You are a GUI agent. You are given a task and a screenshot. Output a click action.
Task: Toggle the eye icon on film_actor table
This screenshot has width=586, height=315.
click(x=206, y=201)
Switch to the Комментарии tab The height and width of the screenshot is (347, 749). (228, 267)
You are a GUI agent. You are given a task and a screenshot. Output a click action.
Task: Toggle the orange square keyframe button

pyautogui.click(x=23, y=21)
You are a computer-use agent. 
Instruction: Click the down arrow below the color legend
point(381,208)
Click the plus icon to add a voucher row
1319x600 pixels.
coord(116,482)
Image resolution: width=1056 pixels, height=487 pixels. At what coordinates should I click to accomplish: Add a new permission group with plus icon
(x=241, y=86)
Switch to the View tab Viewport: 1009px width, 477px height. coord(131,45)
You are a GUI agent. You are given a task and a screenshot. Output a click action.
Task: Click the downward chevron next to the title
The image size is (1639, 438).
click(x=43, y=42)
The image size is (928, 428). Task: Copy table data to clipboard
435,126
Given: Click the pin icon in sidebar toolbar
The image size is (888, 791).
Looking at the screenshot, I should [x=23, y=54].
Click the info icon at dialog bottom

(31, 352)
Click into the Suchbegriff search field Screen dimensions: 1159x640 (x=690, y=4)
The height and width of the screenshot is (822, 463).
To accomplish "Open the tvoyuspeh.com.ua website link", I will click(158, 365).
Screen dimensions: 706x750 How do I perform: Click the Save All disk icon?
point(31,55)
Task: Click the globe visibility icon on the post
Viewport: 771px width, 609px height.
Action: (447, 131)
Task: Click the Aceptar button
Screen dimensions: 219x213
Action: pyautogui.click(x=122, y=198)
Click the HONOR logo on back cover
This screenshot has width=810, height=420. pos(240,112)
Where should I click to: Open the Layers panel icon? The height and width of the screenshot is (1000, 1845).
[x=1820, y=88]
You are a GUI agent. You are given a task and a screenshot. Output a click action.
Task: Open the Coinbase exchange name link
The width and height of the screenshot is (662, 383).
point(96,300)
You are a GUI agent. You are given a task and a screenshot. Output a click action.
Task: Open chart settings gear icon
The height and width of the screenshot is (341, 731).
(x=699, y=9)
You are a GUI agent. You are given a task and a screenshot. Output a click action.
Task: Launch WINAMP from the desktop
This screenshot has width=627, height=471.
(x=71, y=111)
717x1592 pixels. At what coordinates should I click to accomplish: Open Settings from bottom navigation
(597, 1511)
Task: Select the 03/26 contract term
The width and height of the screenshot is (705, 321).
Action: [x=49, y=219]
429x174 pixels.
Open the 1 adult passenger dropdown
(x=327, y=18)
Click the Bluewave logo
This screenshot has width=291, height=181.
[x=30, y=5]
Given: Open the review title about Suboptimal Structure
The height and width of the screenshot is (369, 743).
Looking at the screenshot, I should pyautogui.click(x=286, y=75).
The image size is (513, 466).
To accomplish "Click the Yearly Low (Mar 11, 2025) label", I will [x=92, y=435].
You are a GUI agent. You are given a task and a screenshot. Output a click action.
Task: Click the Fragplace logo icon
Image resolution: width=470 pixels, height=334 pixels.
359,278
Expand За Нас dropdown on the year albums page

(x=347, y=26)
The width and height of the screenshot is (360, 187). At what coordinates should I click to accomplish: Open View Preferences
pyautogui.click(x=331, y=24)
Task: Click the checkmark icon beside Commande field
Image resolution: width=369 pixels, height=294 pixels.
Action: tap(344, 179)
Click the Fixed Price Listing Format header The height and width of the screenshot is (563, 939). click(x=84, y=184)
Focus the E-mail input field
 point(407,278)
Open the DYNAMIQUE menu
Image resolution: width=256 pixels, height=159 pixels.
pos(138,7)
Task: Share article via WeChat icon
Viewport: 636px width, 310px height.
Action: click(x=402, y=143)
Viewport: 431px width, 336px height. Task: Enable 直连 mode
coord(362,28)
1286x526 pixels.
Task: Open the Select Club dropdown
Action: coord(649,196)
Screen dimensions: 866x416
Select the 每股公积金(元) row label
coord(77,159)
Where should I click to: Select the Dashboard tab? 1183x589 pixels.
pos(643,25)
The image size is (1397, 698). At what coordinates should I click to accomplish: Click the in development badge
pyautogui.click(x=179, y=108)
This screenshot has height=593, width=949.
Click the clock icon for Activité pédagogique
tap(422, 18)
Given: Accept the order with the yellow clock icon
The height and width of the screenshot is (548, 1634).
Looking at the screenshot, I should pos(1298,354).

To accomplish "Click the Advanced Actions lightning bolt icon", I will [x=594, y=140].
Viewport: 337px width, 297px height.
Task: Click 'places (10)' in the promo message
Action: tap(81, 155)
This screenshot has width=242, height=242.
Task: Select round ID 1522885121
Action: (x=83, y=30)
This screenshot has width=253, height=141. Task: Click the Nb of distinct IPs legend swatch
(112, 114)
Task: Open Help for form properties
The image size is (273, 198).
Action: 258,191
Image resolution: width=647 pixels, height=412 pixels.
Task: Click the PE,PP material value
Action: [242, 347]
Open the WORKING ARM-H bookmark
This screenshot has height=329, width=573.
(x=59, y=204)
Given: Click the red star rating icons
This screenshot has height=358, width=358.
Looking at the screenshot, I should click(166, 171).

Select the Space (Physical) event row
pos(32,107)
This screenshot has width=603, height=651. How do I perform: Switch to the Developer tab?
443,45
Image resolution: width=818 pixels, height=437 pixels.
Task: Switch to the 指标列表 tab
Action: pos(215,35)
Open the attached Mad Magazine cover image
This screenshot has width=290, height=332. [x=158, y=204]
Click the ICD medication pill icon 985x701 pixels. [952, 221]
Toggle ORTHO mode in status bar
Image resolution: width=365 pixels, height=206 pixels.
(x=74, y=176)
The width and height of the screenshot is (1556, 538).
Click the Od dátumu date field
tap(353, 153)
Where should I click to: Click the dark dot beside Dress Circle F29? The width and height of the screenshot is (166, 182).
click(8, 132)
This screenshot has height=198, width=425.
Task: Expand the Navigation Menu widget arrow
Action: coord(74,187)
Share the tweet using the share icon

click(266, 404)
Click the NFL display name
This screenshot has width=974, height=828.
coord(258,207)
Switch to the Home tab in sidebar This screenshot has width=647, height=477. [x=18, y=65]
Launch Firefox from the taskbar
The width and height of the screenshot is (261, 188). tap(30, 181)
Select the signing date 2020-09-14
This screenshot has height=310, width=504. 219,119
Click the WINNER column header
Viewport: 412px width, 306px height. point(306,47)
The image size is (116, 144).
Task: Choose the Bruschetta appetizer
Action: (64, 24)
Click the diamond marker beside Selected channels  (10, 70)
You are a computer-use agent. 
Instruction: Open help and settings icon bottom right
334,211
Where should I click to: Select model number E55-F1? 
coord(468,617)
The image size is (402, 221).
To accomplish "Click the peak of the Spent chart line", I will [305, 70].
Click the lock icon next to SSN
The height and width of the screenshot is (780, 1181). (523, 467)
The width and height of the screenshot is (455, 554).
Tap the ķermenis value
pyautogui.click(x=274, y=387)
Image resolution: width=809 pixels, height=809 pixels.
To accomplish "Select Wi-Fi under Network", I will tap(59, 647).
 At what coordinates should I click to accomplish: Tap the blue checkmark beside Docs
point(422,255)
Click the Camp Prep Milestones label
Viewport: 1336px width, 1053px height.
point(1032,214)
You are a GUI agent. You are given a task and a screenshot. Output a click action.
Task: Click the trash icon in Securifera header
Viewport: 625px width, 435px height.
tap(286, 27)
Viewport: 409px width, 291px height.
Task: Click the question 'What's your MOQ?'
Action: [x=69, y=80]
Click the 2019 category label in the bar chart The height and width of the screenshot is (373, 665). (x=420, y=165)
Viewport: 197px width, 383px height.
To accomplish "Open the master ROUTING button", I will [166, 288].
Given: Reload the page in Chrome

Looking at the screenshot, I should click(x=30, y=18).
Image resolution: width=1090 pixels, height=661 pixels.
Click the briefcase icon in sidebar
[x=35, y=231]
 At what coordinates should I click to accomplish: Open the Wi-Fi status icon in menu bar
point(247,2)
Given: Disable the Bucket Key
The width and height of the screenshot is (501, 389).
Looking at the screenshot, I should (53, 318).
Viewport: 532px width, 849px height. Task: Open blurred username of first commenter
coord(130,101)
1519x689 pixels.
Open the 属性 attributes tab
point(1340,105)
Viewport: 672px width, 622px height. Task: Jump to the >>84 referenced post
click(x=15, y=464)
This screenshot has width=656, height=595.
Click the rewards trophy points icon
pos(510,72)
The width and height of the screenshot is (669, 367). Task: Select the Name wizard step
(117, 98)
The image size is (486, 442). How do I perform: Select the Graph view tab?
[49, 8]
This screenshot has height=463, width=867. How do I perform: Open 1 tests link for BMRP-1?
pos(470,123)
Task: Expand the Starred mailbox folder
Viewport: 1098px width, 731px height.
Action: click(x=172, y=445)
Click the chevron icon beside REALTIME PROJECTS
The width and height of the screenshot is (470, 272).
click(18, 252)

....

* _TASK TO COMPLETE_
All lines in the data that contain the word "chevron" should be copied.

* _OUTPUT BELOW_
Task: Click the downward chevron next to the title
Click the chevron icon beside REALTIME PROJECTS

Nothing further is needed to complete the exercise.